Outlook: trouble for Aereo. Justices appeared to agree that Aereo was taking advantage of a kink in the law that didn’t anticipate the advent of new technologies that the startup is utilizing. But the law itself is antiquated so the outcome is less than clear.

Cell Phone Searches

A major privacy rights case this term is about whether police officers need a warrant to search a person’s cellphone upon arresting him or her. Cops typically must have a warrant to search an individual’s possessions but have more latitude to do so with items a person is holding upon arrest.
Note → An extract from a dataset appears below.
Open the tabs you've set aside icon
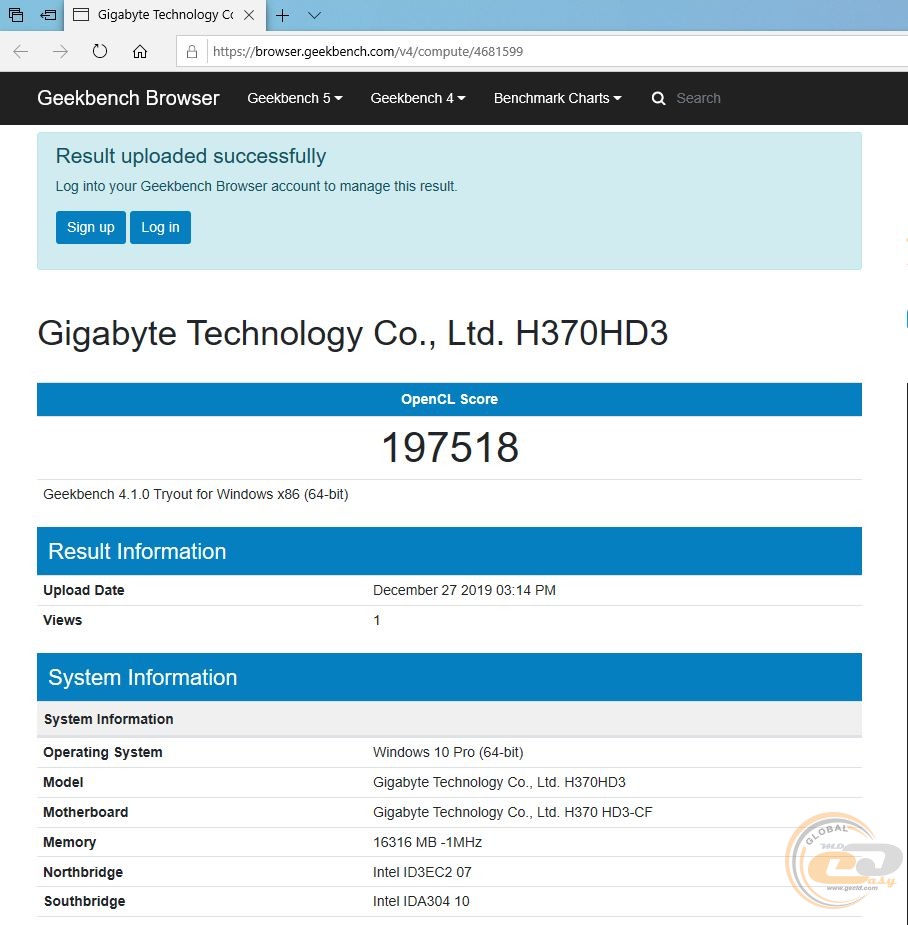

Outlook: unclear. Justices seemed open to some limits on searches of an individual’s smartphone in minor arrests like traffic stops. But Justice Antonin Scalia, an important vote in many Fourth Amendment cases, expressed sympathy with letting cops search someone’s iPhone in certain situations, like when they have reason to believe doing so may stop a bomb from detonating.

Buffer Zones At Abortion Clinics

The Court will rule on the validity of a Massachusetts law that limits speech within 35 feet of an abortion clinic except for those passing by and employees of the clinic. The aim of the law is to ward off harassment of visitors to the clinic by anti-abortion protesters. It is being challenged by Eleanor McCullen, a woman who argues that it violates her First Amendment right to free speech.

Outlook: grim for Massachusetts. Conservative justices voiced considerable skepticism of the validity of the state’s law as it relates to peaceful or quiet talk. That includes Justice Anthony Kennedy, who is seen as a likely swing vote.